Despite its growing popularity, challenges remain and there is a genuine threat that investors lose heart amid growing signs of greenwashing, complicated regulatory upgrades, and less than stellar returns. As the market and motivations continue to mature, should investors be more optimistic for the future of sustainable investing?
“Sustainability is now mainstream and that is totally new,” said Lea Dunand-Chatelet, portfolio manager and head of responsible investment at Paris-based DNCA Investments. “What is going to be the challenge is graduation.”
Lea was speaking at a sustainable investing panel during the recent Natixis Thought Leadership Summit in Paris, where she explained how the challenge was now moving beyond simply introducing – and justifying – the concept of sustainable investment.
Instead, the conversation is becoming more sophisticated. Lea continued: “The reality is you have different types of investments and you have to compete with that – you can have products that do not have any ESG integration, and then those that make a real impact. There is a wide space between these.”
This is evident in the way ESG is being interpreted, and integrated, differently throughout the asset management industry. It has also coincided with a broader range of issues coming to prominence which fellow panellist, Karen Kharmandarian, CIO at Thematics Asset Management, believes adds another layer of complexity for investors.
“We have a broader scope of issues that are targeted in the environmental space and on the social side we are also seeing that evolution as well,” said Karen. “The goalposts are always moving, and rapidly moving. The most important thing is we do not lose sight of the duty to our clients.”
Speaking at another panel discussion on equities during the event, Soliane Varlet, SRI equity portfolio manager at Mirova, discussed how her team was using these issues to identify financial outperformers. Specifically, Soliane explained how gender diversity could dictate equity research and stock selection for portfolios.
“The fact is companies with a more diverse team tend to be much more economically profitable,” she said. “To identify the company as a gender diversity champion, we focus first on top management because there is a sphere of effect. A woman CEO is more likely to have women running business units.”
Although sustainable investing may no longer be a niche endeavour, existing and fresh challenges abound – not least the introduction of new, and continuously updated, regulations. This may come at a significant cost for firms.
Of course, recognising shifting long-term trends is one thing. Being able to accurately quantify them and report on them is quite another. As Lea pointed out, where sustainability issues and data was once a problem of scarcity, ESG’s rise in popularity has flipped the issue on its head and investors now have to anticipate an abundance of concerns.
She explained: “20 years ago, less than one company in 10 in Europe was delivering 10 pages about sustainable development in their annual reports. Now, most of the pages are linked to this. This is too much.”

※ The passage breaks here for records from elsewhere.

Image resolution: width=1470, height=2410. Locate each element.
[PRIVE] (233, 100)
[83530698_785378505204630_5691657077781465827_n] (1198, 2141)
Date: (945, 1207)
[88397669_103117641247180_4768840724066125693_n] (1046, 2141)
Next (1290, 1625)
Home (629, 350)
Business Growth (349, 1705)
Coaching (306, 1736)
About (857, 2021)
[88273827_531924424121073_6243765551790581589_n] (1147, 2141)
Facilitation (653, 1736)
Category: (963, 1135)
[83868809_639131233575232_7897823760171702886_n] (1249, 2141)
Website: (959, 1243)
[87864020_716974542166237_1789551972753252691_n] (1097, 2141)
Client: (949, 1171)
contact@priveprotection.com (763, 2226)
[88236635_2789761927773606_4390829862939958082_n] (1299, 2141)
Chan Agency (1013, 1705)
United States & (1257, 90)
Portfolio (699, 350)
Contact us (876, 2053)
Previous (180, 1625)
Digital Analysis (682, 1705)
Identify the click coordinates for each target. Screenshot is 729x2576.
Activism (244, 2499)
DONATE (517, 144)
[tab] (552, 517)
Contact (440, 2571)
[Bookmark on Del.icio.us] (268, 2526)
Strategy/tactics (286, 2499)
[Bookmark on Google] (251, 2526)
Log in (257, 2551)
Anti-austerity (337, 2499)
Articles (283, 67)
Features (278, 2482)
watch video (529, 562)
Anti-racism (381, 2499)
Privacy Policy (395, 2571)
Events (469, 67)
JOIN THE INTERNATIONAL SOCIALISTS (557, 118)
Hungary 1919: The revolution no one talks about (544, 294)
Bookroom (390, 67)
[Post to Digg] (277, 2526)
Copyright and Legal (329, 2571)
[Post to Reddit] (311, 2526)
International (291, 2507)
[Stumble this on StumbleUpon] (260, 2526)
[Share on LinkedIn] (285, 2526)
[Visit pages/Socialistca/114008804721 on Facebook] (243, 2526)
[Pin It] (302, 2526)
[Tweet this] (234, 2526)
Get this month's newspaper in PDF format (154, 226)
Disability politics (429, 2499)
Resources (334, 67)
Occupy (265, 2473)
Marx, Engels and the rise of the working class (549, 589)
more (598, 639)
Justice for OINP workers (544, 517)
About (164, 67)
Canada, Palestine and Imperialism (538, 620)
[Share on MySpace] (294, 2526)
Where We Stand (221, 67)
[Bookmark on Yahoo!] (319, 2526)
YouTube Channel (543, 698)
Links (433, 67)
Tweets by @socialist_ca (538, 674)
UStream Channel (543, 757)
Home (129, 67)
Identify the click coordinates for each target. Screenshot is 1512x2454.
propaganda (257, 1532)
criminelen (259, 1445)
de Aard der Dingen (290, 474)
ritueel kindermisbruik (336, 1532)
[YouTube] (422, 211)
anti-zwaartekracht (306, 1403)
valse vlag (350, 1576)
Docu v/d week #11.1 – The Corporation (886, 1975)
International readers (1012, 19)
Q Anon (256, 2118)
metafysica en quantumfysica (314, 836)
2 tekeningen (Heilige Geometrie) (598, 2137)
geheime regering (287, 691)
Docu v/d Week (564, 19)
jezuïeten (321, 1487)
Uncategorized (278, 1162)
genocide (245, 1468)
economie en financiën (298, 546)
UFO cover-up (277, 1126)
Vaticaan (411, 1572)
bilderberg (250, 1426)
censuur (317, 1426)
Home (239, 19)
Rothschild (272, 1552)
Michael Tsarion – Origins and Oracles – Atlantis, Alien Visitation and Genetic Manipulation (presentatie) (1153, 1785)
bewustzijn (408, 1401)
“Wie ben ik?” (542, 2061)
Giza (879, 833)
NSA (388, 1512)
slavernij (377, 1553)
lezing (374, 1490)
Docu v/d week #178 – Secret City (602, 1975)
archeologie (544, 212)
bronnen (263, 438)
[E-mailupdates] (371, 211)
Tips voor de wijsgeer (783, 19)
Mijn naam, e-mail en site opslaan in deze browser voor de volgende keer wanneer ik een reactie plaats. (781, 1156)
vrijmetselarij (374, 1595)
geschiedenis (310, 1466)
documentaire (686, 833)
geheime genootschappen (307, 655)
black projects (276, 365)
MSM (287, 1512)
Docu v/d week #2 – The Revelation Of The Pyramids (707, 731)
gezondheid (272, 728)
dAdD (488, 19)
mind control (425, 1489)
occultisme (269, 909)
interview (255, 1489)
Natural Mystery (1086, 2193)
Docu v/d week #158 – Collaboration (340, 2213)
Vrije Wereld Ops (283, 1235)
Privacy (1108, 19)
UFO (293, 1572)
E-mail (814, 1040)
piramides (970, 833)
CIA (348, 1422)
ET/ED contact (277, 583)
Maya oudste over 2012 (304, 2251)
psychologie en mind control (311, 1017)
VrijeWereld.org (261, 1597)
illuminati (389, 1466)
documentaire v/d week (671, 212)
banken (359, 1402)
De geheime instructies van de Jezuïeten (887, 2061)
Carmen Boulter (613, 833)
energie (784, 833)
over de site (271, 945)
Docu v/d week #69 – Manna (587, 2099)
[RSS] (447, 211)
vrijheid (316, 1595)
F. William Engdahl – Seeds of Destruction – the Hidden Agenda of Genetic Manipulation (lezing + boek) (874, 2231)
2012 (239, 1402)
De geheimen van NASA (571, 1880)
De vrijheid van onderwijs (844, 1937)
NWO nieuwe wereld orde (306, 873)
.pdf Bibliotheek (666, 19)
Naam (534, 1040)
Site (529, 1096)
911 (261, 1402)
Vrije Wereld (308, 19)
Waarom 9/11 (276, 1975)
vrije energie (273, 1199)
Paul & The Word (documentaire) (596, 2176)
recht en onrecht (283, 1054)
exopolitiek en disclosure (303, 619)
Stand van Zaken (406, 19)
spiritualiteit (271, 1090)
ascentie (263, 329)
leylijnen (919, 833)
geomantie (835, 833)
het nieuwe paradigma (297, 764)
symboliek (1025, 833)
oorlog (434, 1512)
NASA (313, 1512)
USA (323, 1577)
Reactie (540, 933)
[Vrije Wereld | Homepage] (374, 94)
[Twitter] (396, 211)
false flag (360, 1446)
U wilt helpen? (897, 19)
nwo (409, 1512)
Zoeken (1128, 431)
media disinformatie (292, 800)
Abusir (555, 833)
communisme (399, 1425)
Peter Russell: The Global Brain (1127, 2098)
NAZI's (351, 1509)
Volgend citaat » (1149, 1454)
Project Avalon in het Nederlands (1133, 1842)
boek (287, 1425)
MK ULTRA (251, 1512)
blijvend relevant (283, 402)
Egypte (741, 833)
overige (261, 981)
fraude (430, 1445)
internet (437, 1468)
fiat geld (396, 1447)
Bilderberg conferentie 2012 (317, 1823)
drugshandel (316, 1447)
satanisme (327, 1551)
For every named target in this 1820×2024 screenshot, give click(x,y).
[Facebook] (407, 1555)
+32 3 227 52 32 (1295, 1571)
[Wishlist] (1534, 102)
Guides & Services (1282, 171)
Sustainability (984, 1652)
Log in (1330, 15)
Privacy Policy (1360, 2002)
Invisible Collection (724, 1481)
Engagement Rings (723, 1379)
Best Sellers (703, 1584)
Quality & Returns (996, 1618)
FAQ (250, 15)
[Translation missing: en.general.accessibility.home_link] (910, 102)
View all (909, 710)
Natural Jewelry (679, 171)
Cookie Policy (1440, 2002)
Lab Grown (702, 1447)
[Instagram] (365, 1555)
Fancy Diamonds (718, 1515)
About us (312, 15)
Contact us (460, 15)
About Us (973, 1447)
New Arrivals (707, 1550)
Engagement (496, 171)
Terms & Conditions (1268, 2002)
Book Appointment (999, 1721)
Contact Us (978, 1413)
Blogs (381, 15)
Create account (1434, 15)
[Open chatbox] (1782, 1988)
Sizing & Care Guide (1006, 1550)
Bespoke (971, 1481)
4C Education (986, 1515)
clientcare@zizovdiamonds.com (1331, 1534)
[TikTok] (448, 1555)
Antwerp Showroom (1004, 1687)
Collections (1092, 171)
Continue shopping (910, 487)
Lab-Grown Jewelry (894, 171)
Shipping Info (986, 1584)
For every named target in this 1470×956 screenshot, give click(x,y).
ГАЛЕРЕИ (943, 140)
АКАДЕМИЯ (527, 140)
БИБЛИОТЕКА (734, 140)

The profusion of sustainability collateral means there’s a challenge in simply sifting through the noise, rather than pressuring companies to publicise anything. Lea added: “We need figures and raw data. Trust of the data will be key in the next few years. Standardisation is the first step and regulation is starting to give us that.”
Despite these obstacles, the panellists agreed that the extra work was worth it. The signs of long-term change are inevitable and most want their portfolios aligned with the future, so they can benefit from the transitions.
Soliane concluded: “We want to allocate capital towards companies that will finance the environmental and social transition. The ESG metrics are key to assessing sustainable opportunities, but also to better understanding the risks for a company.”
DNCA, Thematics and Mirova are all affiliates of Natixis Investment Managers, and form part of our Expert Collective.
- Energy transition – the transformation of the global energy sector from fossil-based systems of energy production and consumption to renewable energy sources. Switching from non-renewable energy sources like oil, natural gas, and coal to renewable energy, such as wind or solar, is made possible by technological advancements and a societal push toward sustainability.
- ESG – (environmental, social, governance) is widely used in the investment industry to describe three types of non-financial factors that may affect the financial performance of a company or a security:
- Environmental may include factors related to renewable energy, lower carbon emissions, water management, pollution control and other ecological concerns.
- Social considerations may relate to labour practices, human rights, corporate social responsibility, data protection, selling practices or corporate supply chains.
- Governance issues can include the composition of boards of directors, corruption policies, auditing structure, executive pay or shareholder rights.
- ESG integration – refers to strategies that integrate ESG factors into fundamental analysis to pursue alpha and manage risk, or may use sustainable themes to identify investment opportunities. Certain ESG strategies may also seek to exclude specific types of investments.
- EU Taxonomy – is a classification system, establishing a list of environmentally sustainable economic activities. The taxonomy provides companies, investors, and policymakers with appropriate definitions for which economic activities can be considered environmentally sustainable.